▶ **PROBLEM TO SOLVE**
Pick out every line of the material below that contains the string "Task", and copy each one. Case counts, so uppercase and lowercase letters must match.

▶ **ENTRIES SHOWN**

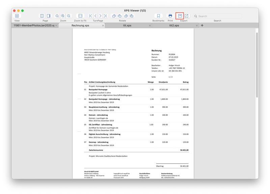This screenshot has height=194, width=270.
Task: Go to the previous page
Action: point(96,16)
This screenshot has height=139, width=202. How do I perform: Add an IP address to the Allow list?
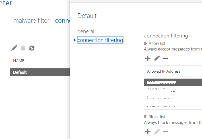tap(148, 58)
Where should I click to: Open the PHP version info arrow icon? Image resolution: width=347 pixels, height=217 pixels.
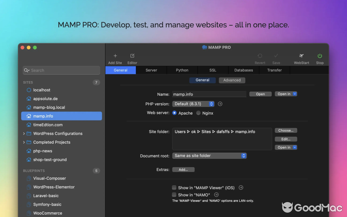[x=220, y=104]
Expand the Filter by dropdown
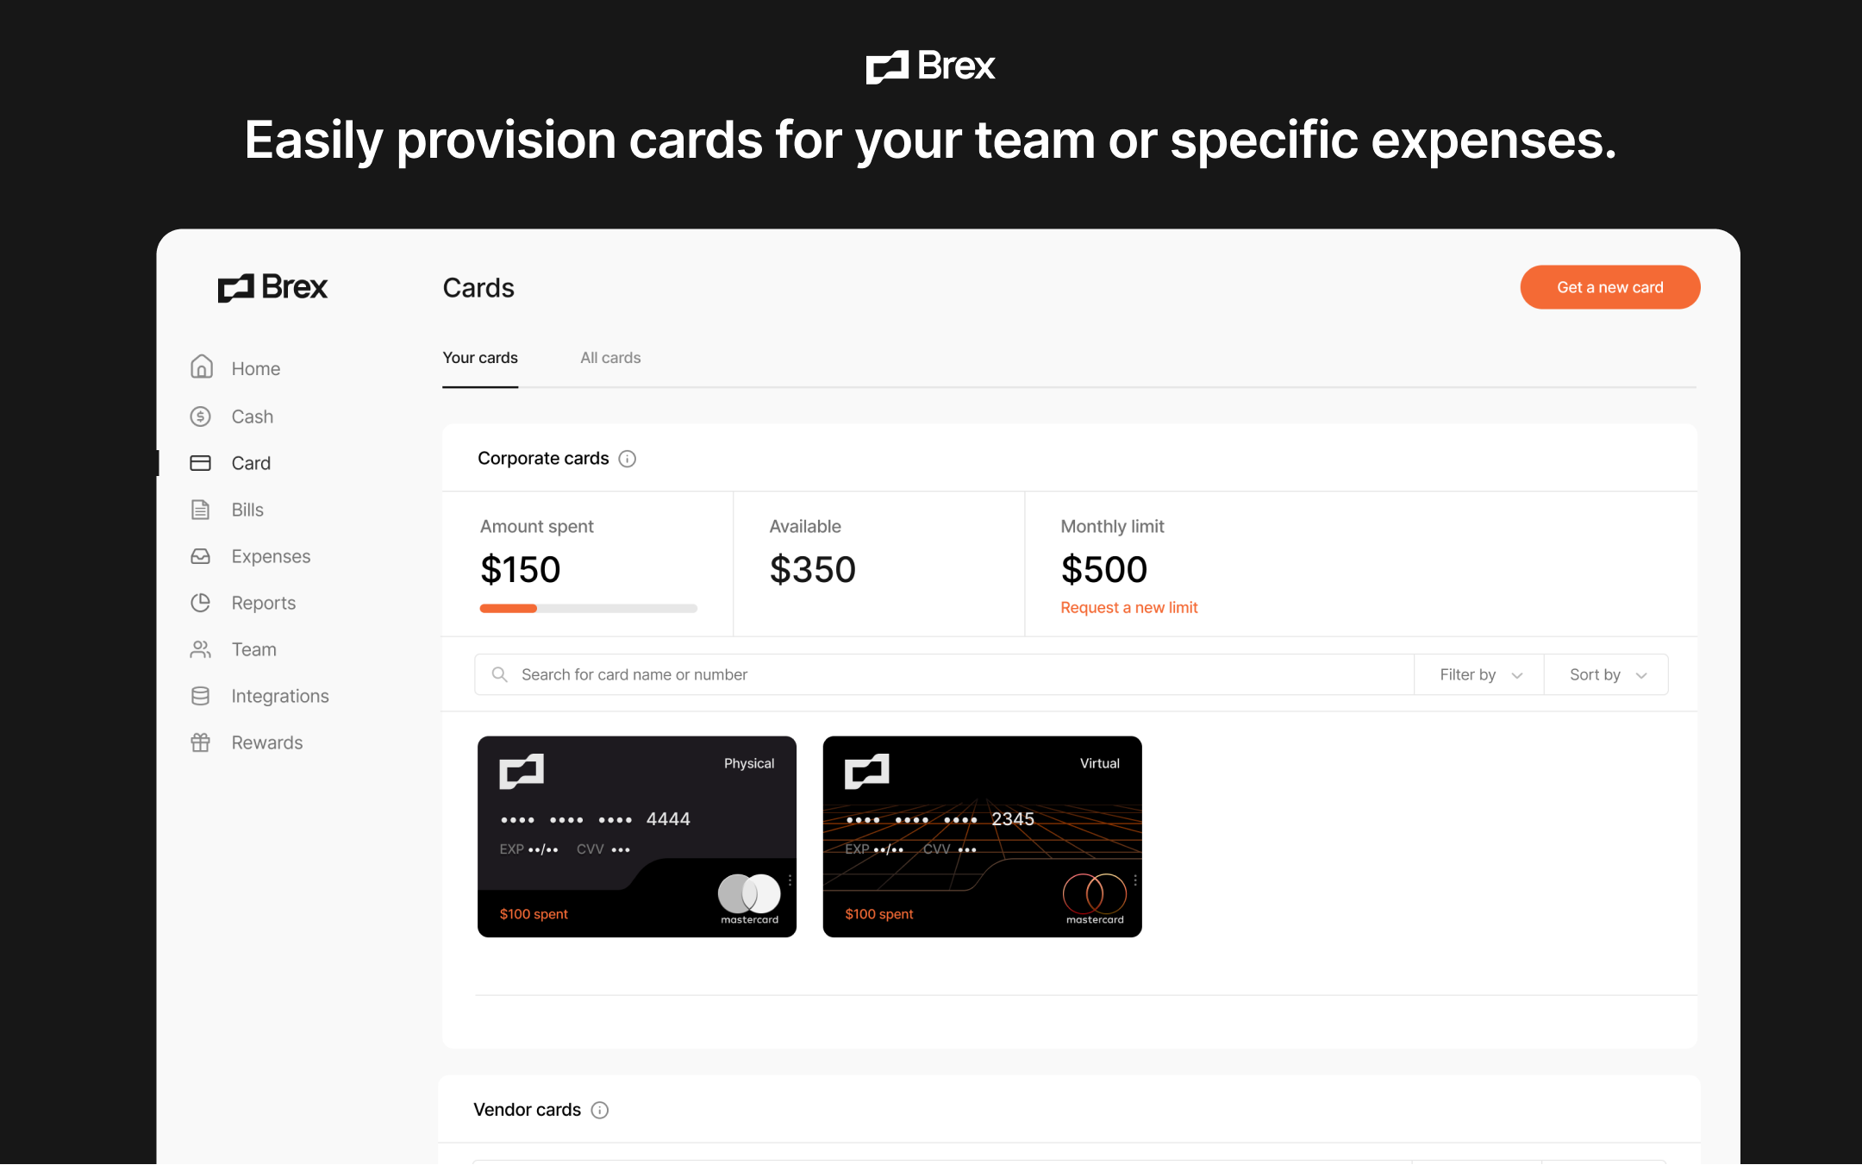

--

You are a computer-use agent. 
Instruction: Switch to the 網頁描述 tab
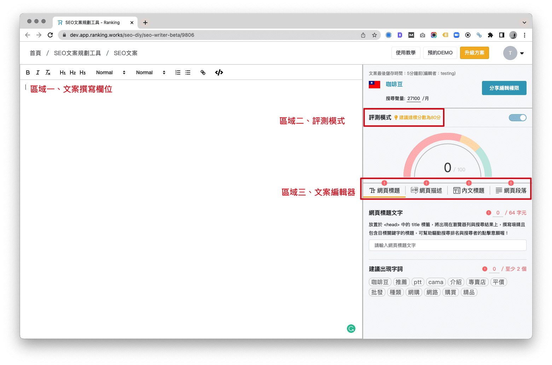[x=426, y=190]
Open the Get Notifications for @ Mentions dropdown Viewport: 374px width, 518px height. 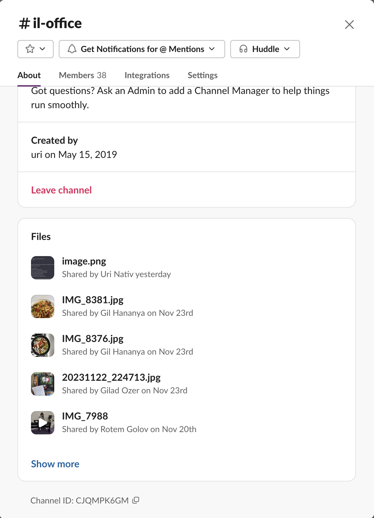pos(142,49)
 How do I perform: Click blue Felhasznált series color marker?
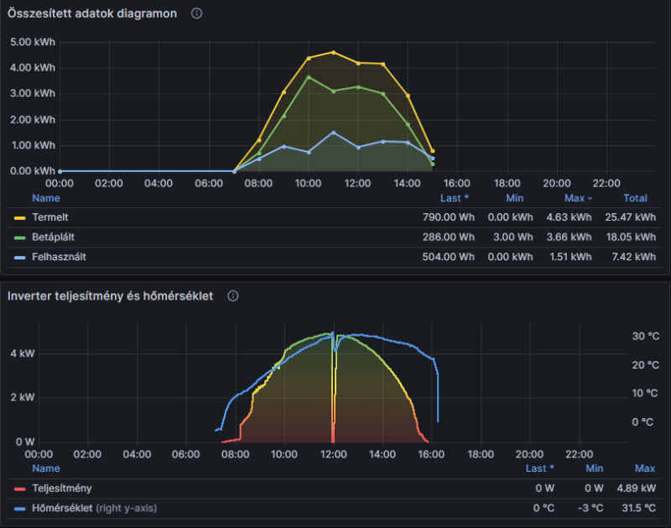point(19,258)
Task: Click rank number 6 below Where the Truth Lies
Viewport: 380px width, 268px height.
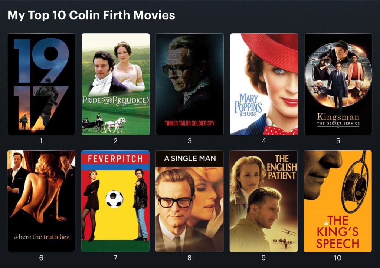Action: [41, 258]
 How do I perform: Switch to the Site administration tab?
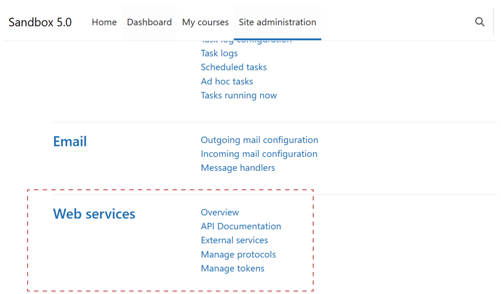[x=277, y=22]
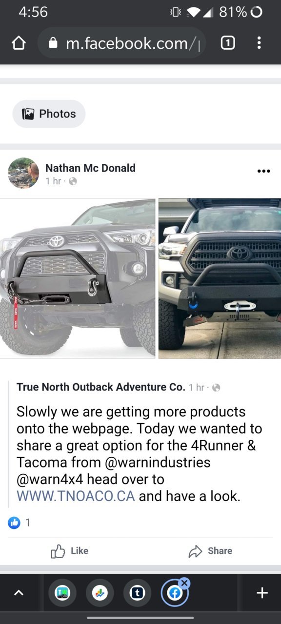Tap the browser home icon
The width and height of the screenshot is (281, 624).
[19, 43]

▶ **ANSWER TO THE PROBLEM**
Task: Go to the previous page
Task: Click rank number 6 below Where the Truth Lies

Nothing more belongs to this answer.